Exercise brief ::
From the line that includes "Click the Segmentation" to the last line of the records that follow, copy every line exactly and nothing more, omitting pictures.

Top of Provided records

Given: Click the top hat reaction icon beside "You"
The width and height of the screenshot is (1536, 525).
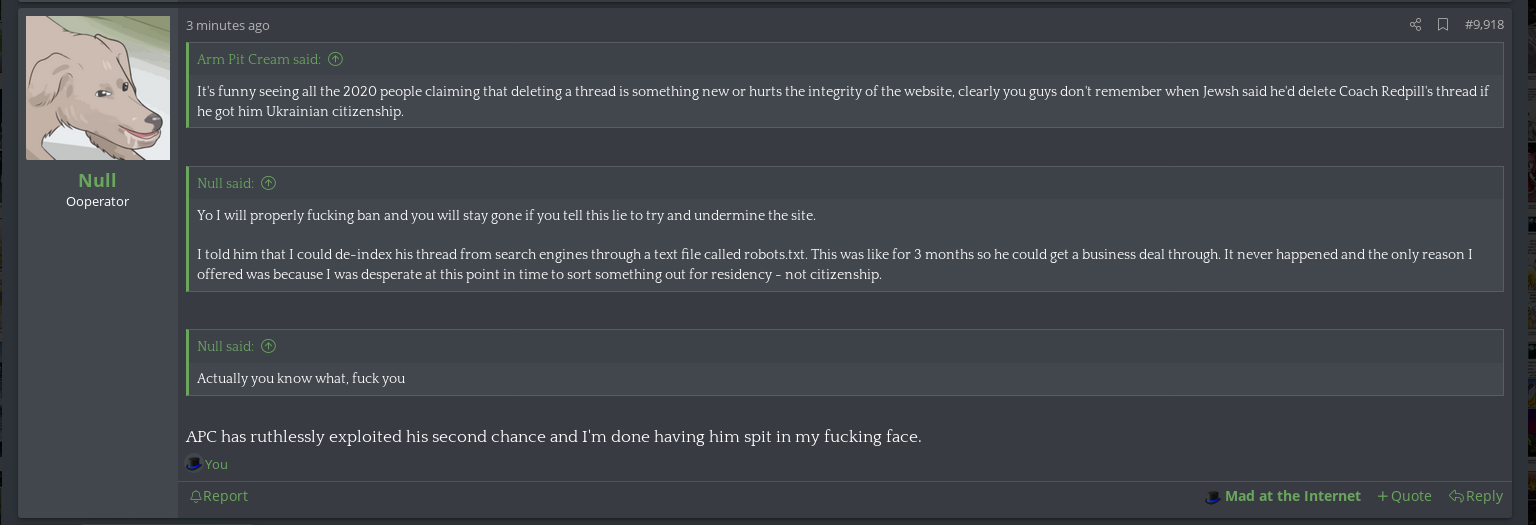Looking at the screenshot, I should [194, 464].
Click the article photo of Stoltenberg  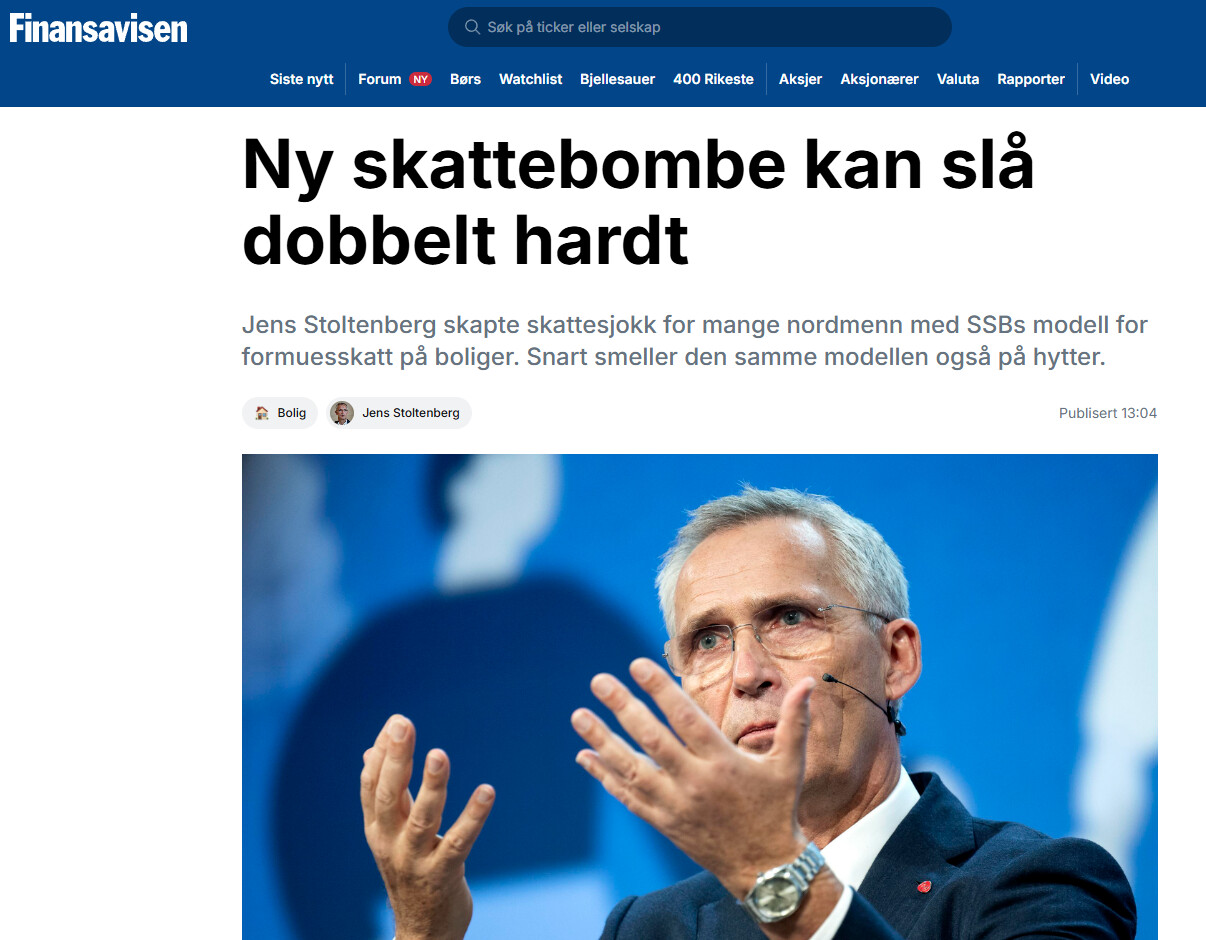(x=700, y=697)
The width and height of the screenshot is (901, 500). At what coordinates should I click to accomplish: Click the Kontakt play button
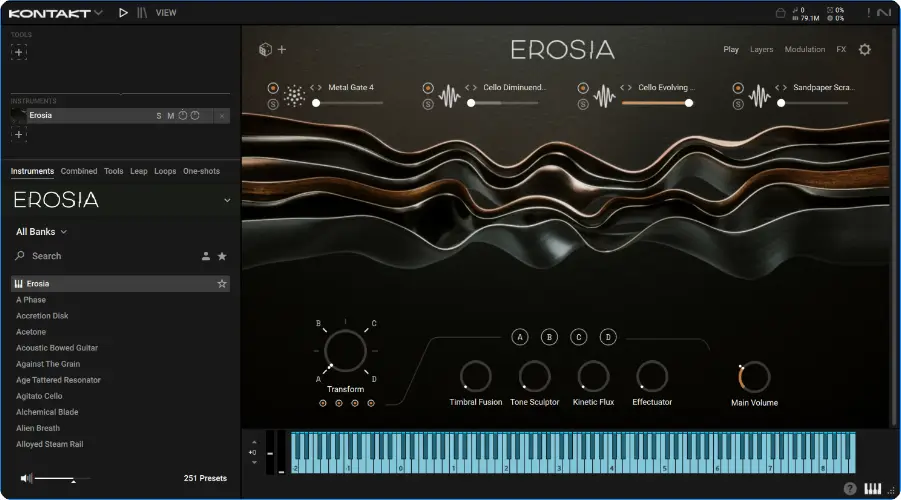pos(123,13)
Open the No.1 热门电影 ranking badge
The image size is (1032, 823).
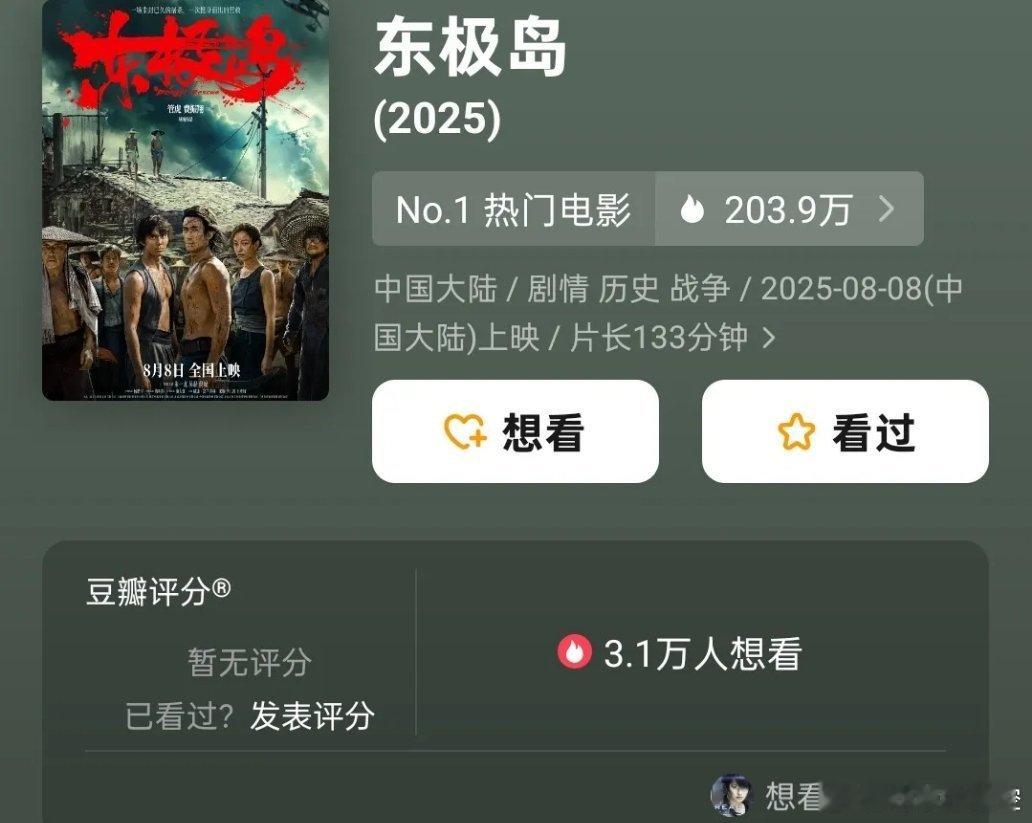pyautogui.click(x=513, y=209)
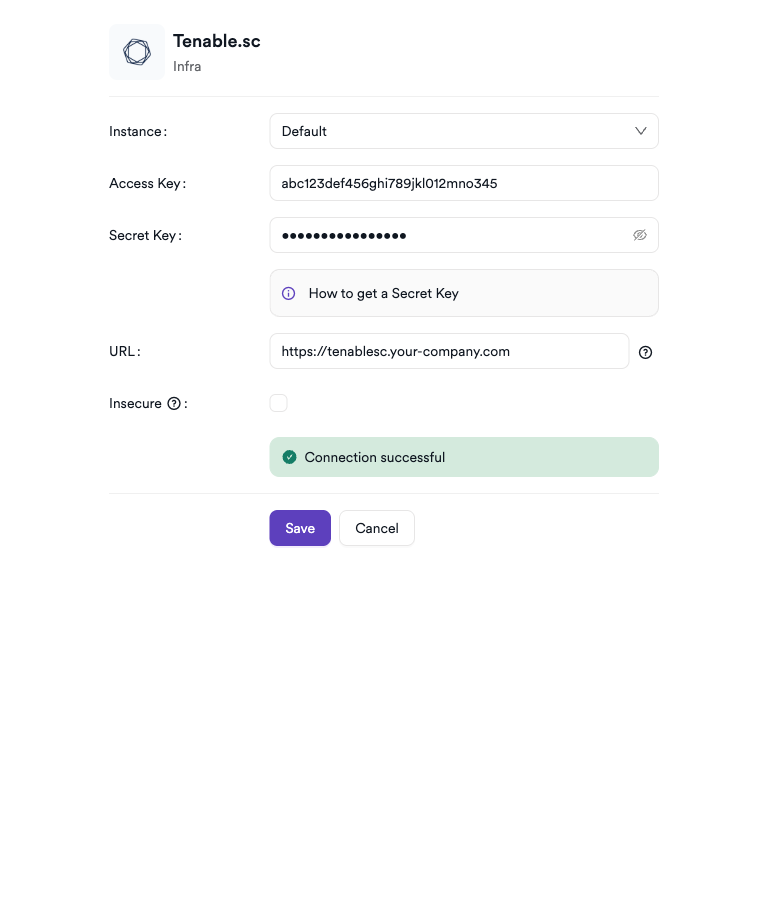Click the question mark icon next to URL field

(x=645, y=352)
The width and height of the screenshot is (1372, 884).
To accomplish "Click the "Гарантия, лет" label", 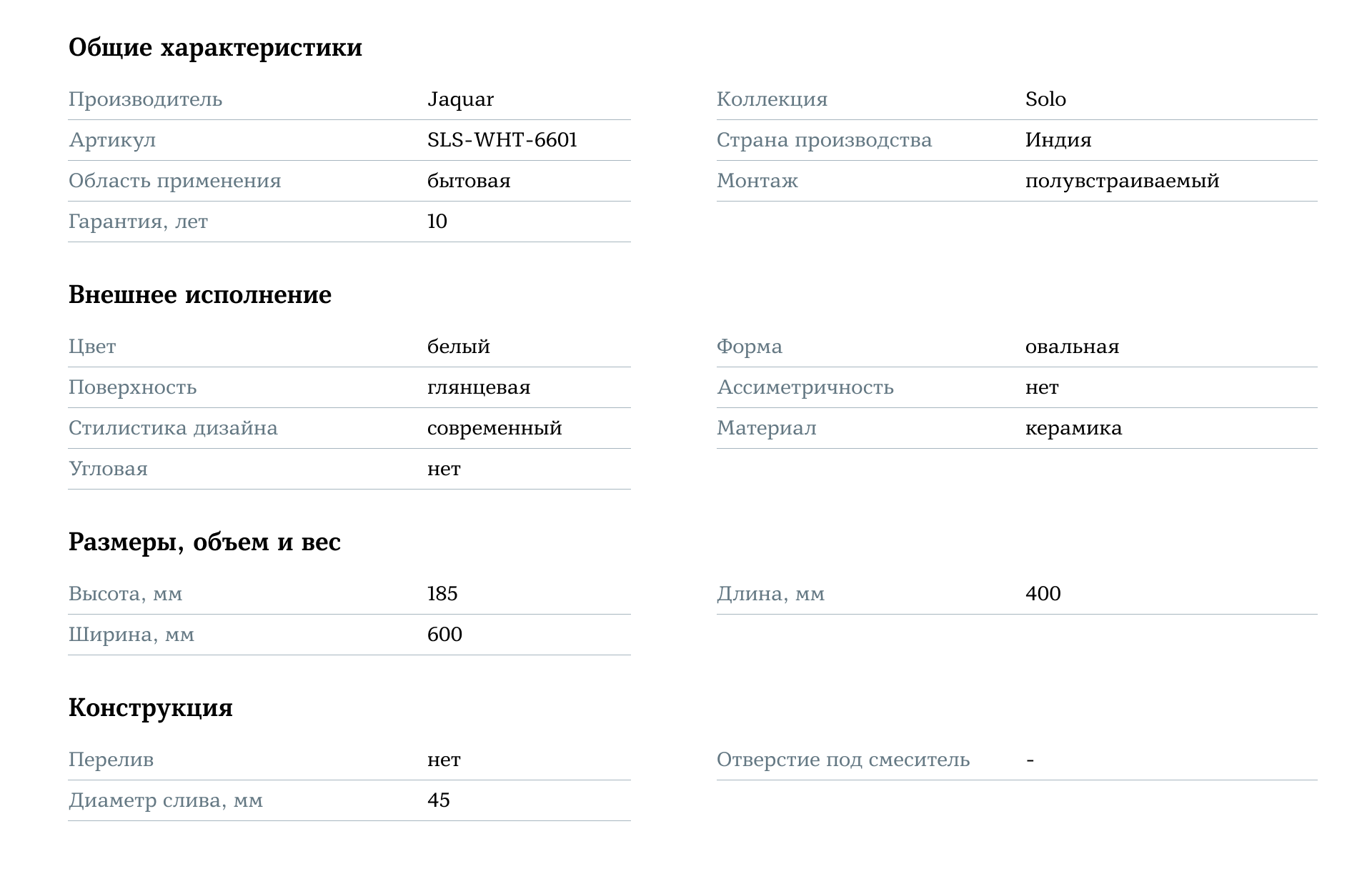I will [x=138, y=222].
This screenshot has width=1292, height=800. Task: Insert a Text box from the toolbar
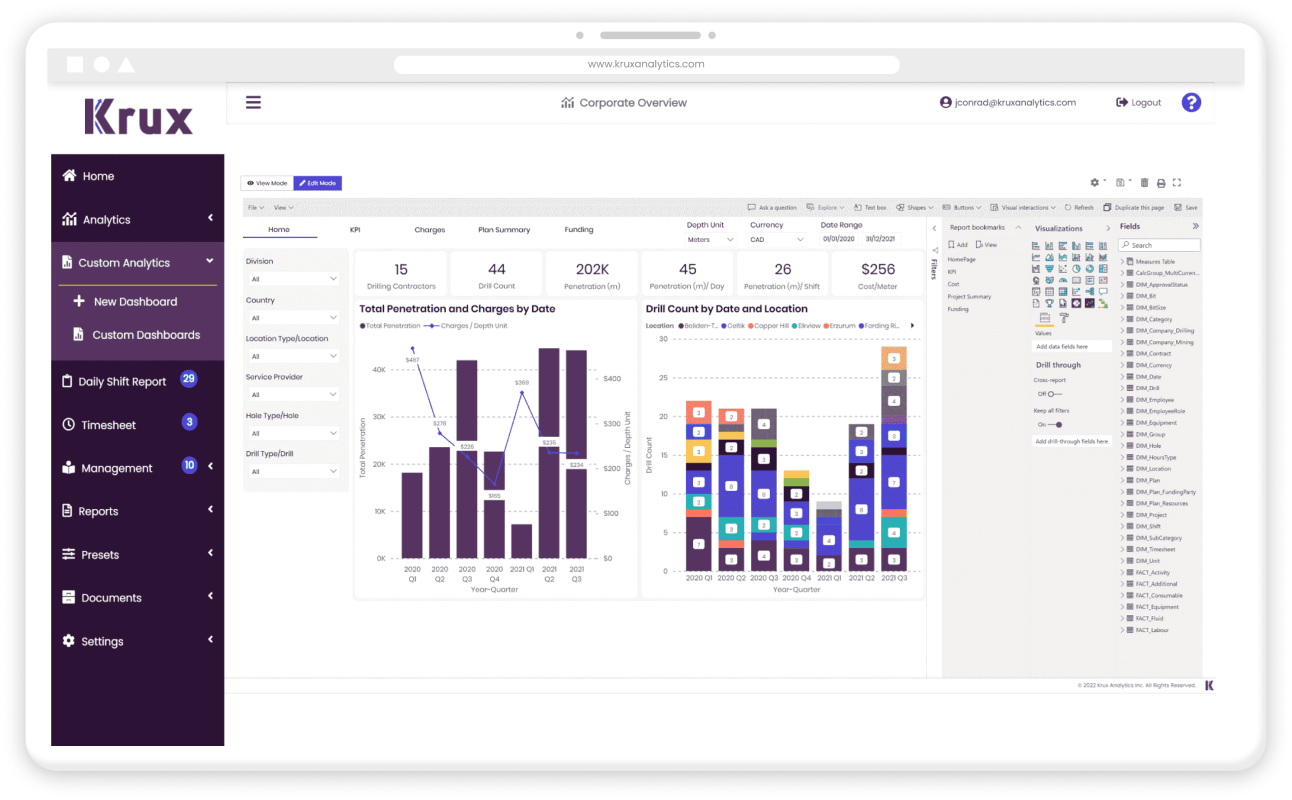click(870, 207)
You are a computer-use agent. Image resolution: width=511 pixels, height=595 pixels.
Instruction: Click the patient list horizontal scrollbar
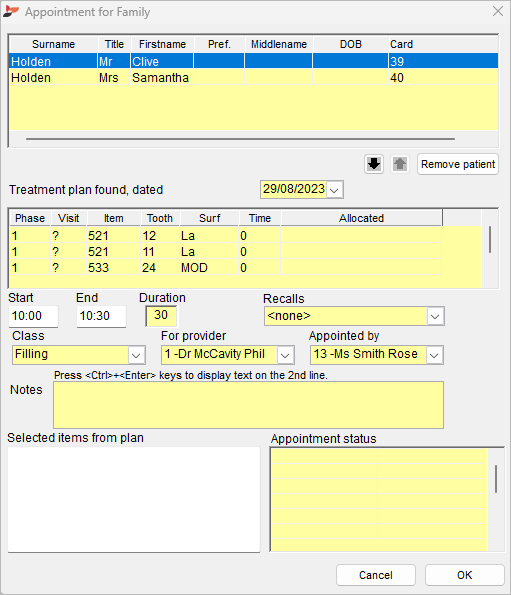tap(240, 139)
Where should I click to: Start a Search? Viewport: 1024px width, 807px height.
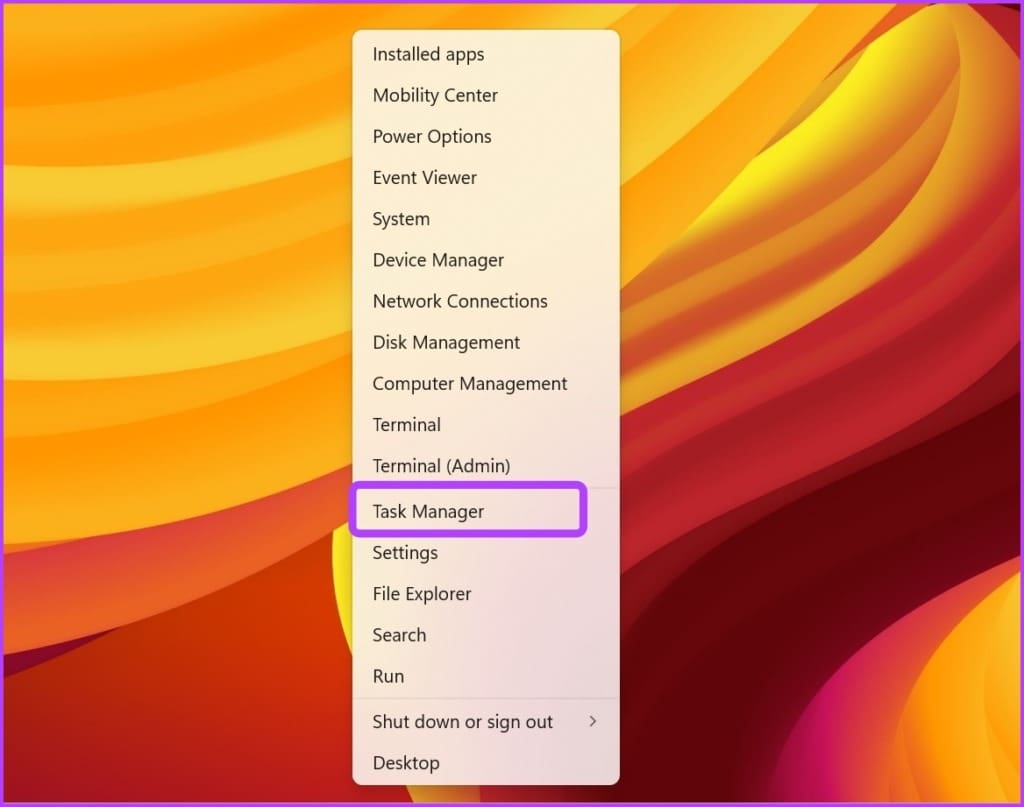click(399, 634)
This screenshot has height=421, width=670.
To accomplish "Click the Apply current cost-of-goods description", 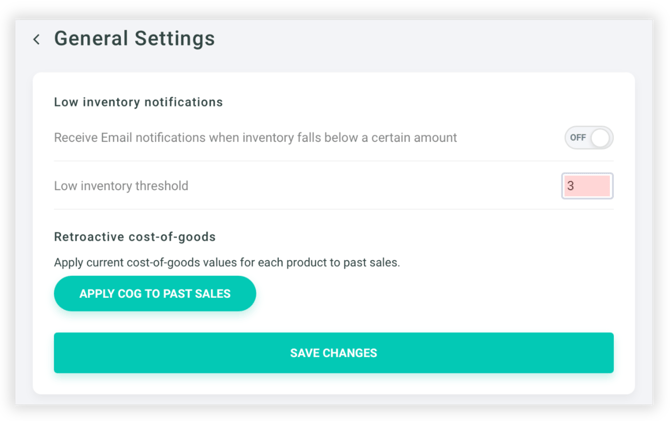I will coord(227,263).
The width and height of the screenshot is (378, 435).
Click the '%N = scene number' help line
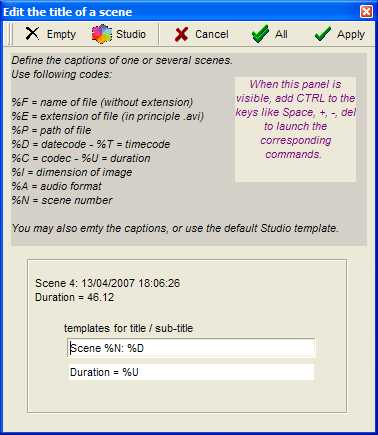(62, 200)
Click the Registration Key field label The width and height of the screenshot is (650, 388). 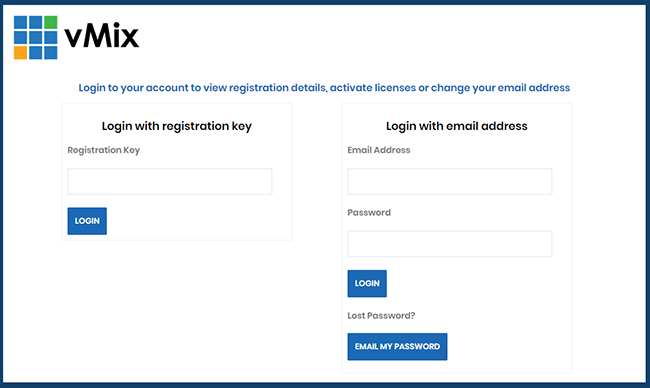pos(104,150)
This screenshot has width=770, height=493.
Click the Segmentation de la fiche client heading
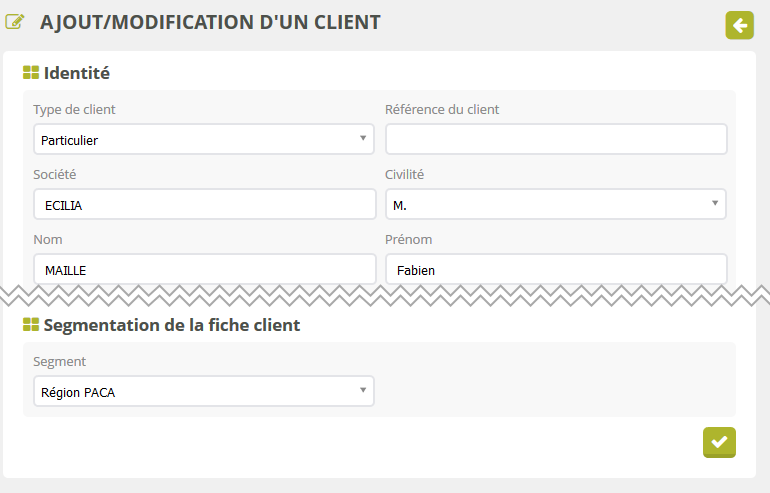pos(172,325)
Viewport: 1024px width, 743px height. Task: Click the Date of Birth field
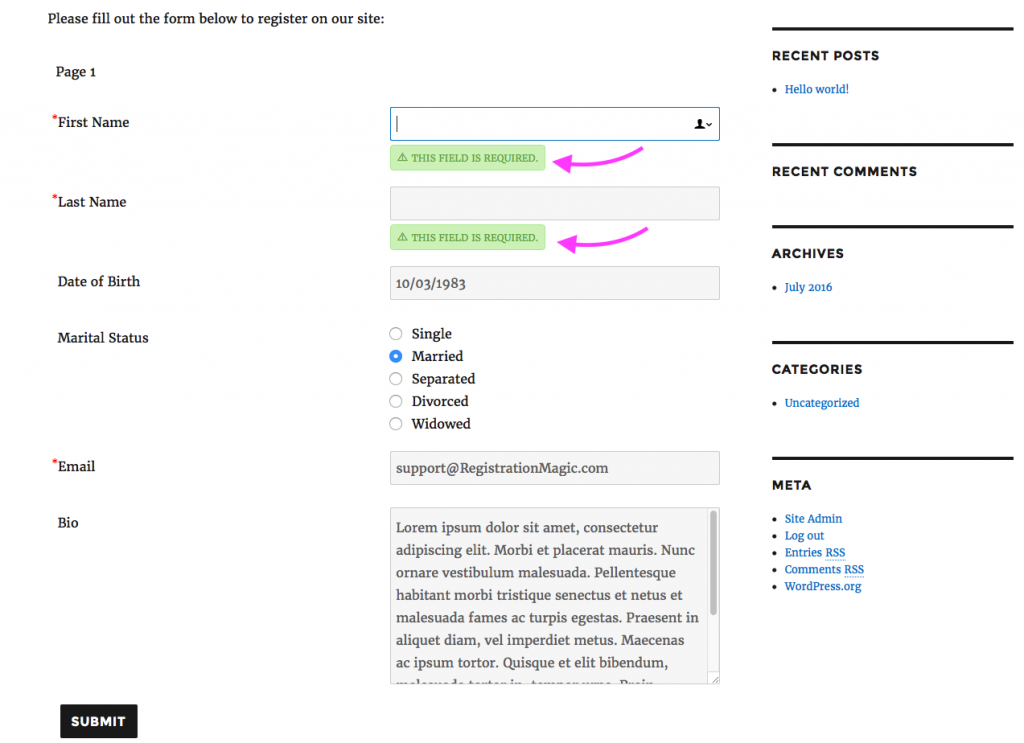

Bottom of Provided records

Reply to the task ::
Click the Segmentation de la fiche client heading
pos(172,325)
Viewport: 1024px width, 743px height. Task: Click the Date of Birth field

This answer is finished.